##### GIVEN ENTRIES #####
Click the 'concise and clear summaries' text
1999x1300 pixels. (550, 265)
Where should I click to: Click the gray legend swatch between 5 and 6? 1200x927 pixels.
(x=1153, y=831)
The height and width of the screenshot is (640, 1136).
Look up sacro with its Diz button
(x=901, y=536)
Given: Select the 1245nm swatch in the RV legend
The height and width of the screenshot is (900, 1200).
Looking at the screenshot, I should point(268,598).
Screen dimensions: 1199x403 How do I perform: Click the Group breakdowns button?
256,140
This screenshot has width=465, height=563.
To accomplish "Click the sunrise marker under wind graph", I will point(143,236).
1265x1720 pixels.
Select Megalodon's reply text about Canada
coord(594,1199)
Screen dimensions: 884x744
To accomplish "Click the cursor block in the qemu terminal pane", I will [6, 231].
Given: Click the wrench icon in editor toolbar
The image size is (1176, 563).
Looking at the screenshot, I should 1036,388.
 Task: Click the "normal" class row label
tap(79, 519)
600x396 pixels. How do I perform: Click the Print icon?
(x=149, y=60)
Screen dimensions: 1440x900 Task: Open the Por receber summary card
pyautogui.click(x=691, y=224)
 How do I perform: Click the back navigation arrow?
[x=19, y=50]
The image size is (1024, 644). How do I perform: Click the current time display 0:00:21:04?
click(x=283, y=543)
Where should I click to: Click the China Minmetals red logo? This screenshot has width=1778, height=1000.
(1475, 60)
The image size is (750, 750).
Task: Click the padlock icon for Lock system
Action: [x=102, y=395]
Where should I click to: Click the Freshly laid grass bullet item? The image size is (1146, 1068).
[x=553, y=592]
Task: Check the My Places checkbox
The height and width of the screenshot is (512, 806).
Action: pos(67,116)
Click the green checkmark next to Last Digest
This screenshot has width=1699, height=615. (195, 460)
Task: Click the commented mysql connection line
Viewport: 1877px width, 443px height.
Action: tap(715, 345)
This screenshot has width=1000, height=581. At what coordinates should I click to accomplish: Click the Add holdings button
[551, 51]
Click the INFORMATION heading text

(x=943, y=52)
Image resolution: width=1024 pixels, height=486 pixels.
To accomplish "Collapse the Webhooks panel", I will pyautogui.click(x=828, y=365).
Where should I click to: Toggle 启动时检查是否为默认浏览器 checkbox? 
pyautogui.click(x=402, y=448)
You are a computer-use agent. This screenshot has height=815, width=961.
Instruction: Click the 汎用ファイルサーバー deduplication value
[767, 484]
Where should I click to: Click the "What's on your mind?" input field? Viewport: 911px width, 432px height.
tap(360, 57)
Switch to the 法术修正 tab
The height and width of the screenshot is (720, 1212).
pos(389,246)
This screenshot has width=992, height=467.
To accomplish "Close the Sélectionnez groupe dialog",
#####
TASK ITEM:
Word for word, restate the whole of the material above.

COMPLETED EXERCISE:
Click the 'concise and clear summaries' text
1999x1300 pixels. (550, 265)
Where should I click to: Click the gray legend swatch between 5 and 6? 1200x927 pixels.
(x=1153, y=831)
The height and width of the screenshot is (640, 1136).
Look up sacro with its Diz button
(x=901, y=536)
Given: Select the 1245nm swatch in the RV legend
The height and width of the screenshot is (900, 1200).
Looking at the screenshot, I should point(268,598).
Screen dimensions: 1199x403 How do I perform: Click the Group breakdowns button?
256,140
This screenshot has width=465, height=563.
To accomplish "Click the sunrise marker under wind graph", I will point(143,236).
1265x1720 pixels.
Select Megalodon's reply text about Canada
coord(594,1199)
Screen dimensions: 884x744
To accomplish "Click the cursor block in the qemu terminal pane", I will [6, 231].
Given: Click the wrench icon in editor toolbar
The image size is (1176, 563).
Looking at the screenshot, I should 1036,388.
 Task: Click the "normal" class row label
tap(79, 519)
600x396 pixels. How do I perform: Click the Print icon?
(x=149, y=60)
Screen dimensions: 1440x900 Task: Open the Por receber summary card
pyautogui.click(x=691, y=224)
 How do I perform: Click the back navigation arrow?
[x=19, y=50]
The image size is (1024, 644). How do I perform: Click the current time display 0:00:21:04?
click(x=283, y=543)
Where should I click to: Click the China Minmetals red logo? This screenshot has width=1778, height=1000.
(1475, 60)
The image size is (750, 750).
Task: Click the padlock icon for Lock system
Action: [x=102, y=395]
Where should I click to: Click the Freshly laid grass bullet item? The image size is (1146, 1068).
[x=553, y=592]
Task: Check the My Places checkbox
The height and width of the screenshot is (512, 806).
Action: pos(67,116)
Click the green checkmark next to Last Digest
This screenshot has width=1699, height=615. (195, 460)
Task: Click the commented mysql connection line
Viewport: 1877px width, 443px height.
Action: tap(715, 345)
This screenshot has width=1000, height=581. At what coordinates should I click to accomplish: Click the Add holdings button
[551, 51]
Click the INFORMATION heading text

(x=943, y=52)
Image resolution: width=1024 pixels, height=486 pixels.
To accomplish "Collapse the Webhooks panel", I will pyautogui.click(x=828, y=365).
Where should I click to: Toggle 启动时检查是否为默认浏览器 checkbox? 
pyautogui.click(x=402, y=448)
You are a computer-use agent. This screenshot has height=815, width=961.
Instruction: Click the 汎用ファイルサーバー deduplication value
[767, 484]
Where should I click to: Click the "What's on your mind?" input field? Viewport: 911px width, 432px height.
tap(360, 57)
Switch to the 法术修正 tab
The height and width of the screenshot is (720, 1212).
pos(389,246)
This screenshot has width=992, height=467.
To accomplish "Close the Sélectionnez groupe dialog",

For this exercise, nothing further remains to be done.